- Text section
○ ○ ○ ○ ○
Heaven/Heaven is a place/A place where nothing/nothing ever happens.

The birthday of our nation is a good time to complain about complainers. I am referring here to “dues songs,” in which musicians who have been made wealthy by their music describe how difficult it is to be successful. And apparently success is very difficult indeed.

The ’70s were an unmatched decade for whiners, best typified by Deep Purple’s immortal doorstop, “Smoke on the Water.” This is of course the heart-rending ballad of a band that can’t record their music at a studio in Switzerland, not because the government of Switzerland wants to spray them for bugs but because the studio burned down. So the band makes other arrangements to record their music in Switzerland. Rough.

ABBA’s “Super Trouper” is not quite as dumb; ABBA, unlike Deep Purple, didn’t believe you had to have the guitar solo and then the organ solo except when you had the organ solo and then the guitar solo. But the story, about the love of one special person saving the singer from the horrors of performing before adoring crowds, makes me think they’re not such troupers.

Alas, even an artist as awesome as Joni Mitchell complained (though ruefully, and with wit) about the success that allowed her to enjoy carefree vacations abroad in “Free Man in Paris.” “Free Man in Paris,” by the way, is superior to the entire Deep Purple catalog, not counting “Hush.”

Moving to other decades, The Byrds and Bad Company warned us of the perils of reaching for the top in “So You Want to Be a Rock ’n’ Roll Star” and “Shooting Star,” respectively. Of course both bands were thoroughly enjoying those perils at the time.

Say what you will about The Grateful Dead, they never complained about the Deadheads.
○ ○ ○ ○ ○
- Set of tasks
1. Quote the piece on dues songs from the words containing "Moving to other" through the words "at the time.".
2. Answer these questions from the piece on dues songs.
(a) In which country does the band in "Smoke on the Water" want to record its music?
(b) Which Deep Purple song does the piece leave out when comparing "Free Man in Paris" to that band's catalog?
(c) Which band never complained about the Deadheads?

- Stored data
○ ○ ○ ○ ○
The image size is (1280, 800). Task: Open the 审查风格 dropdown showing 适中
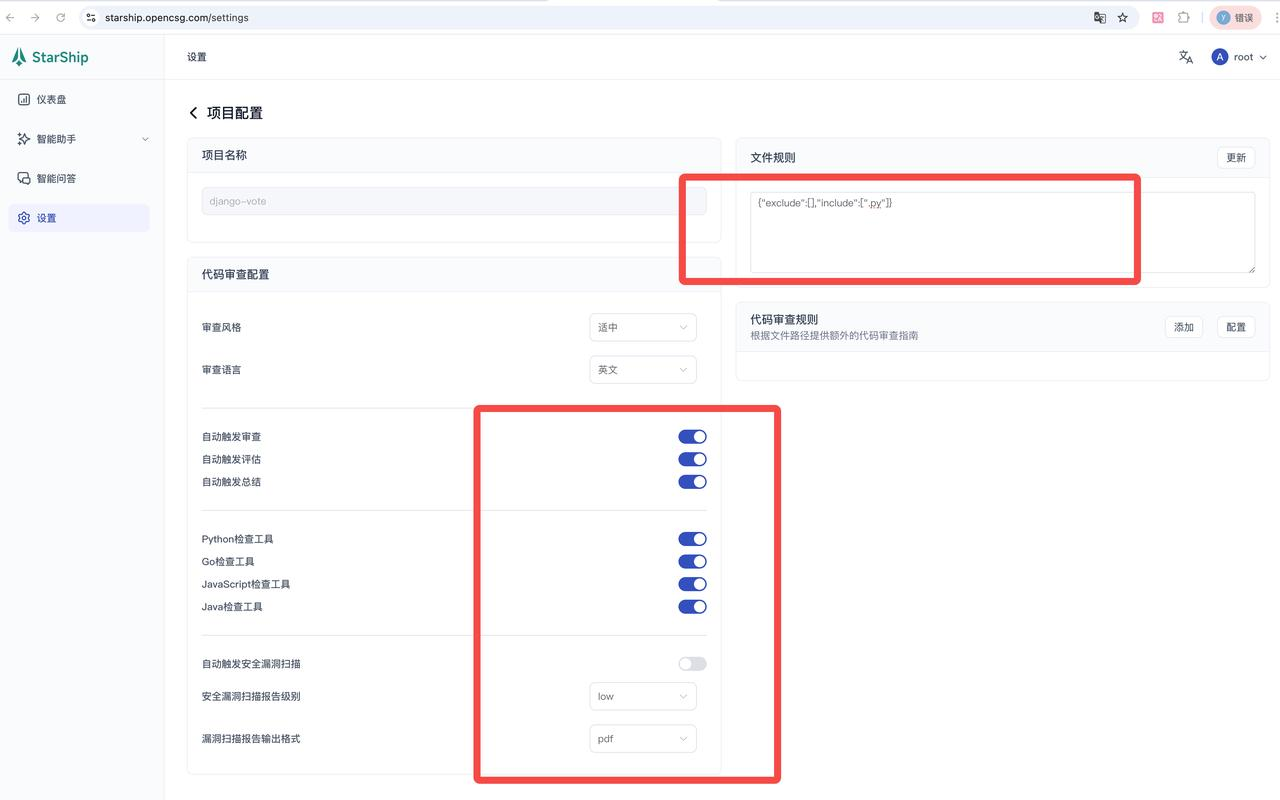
○ ○ ○ ○ ○
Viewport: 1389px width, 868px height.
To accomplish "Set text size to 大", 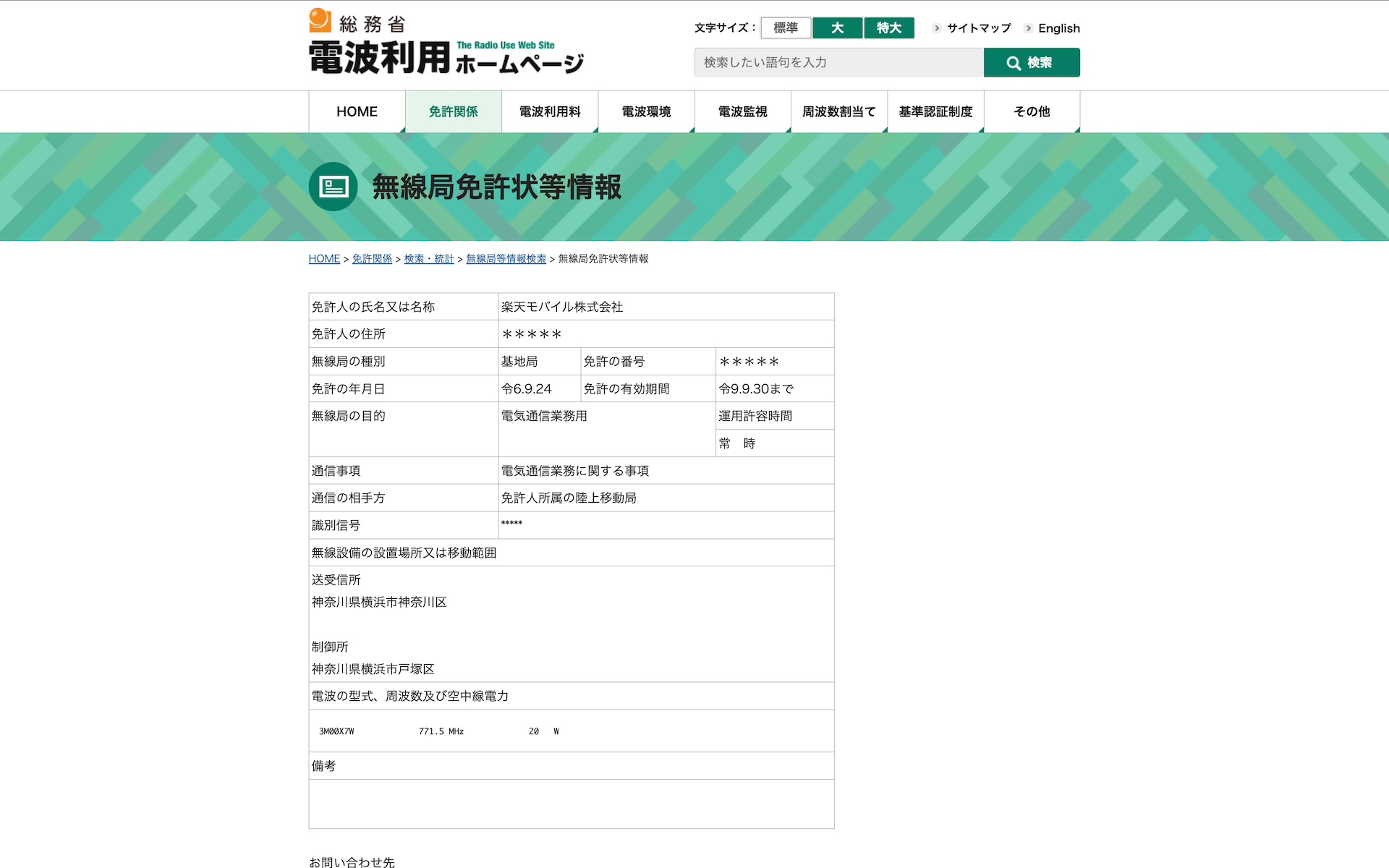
○ ○ ○ ○ ○
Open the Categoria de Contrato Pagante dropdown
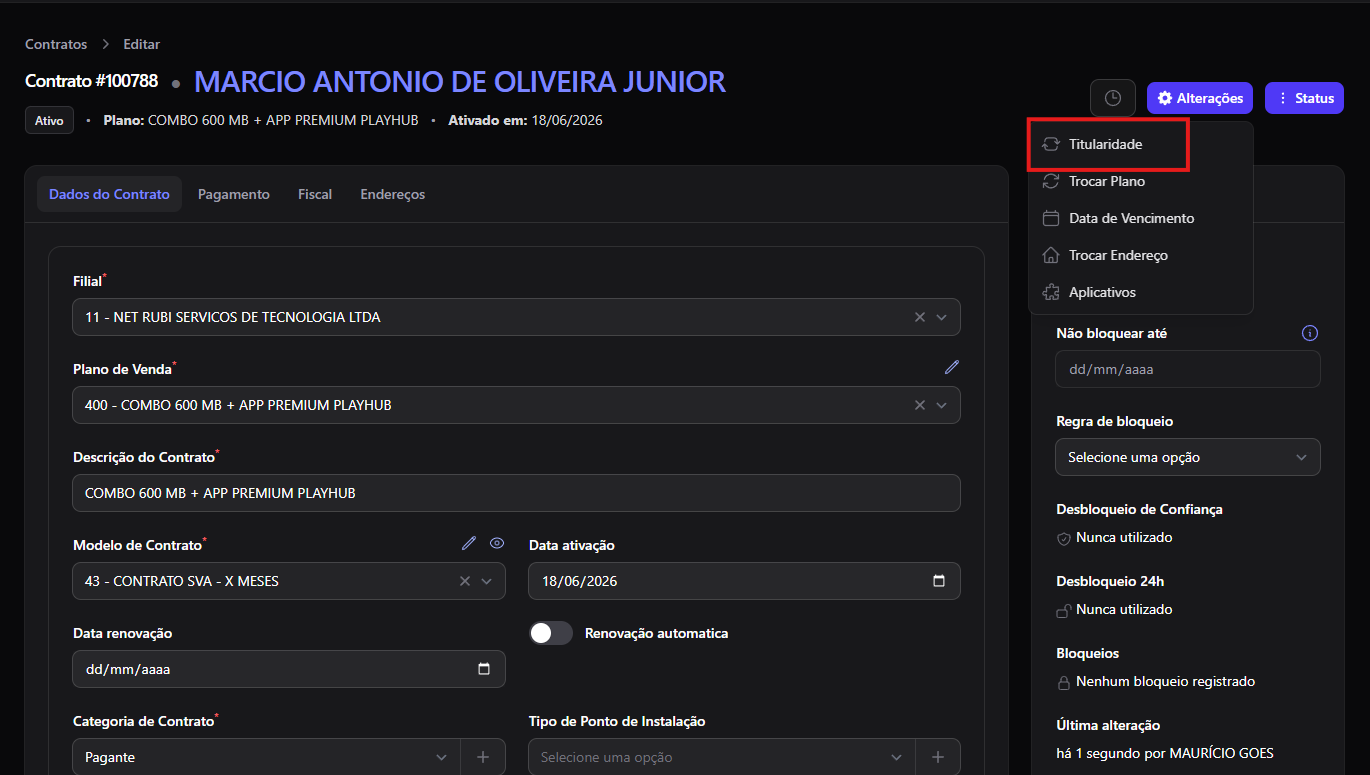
○ ○ ○ ○ ○
- Answers for the tasks
1.
Moving to other decades, The Byrds and Bad Company warned us of the perils of reaching for the top in “So You Want to Be a Rock ’n’ Roll Star” and “Shooting Star,” respectively. Of course both bands were thoroughly enjoying those perils at the time.

2.
(a) Switzerland
(b) "Hush"
(c) The Grateful Dead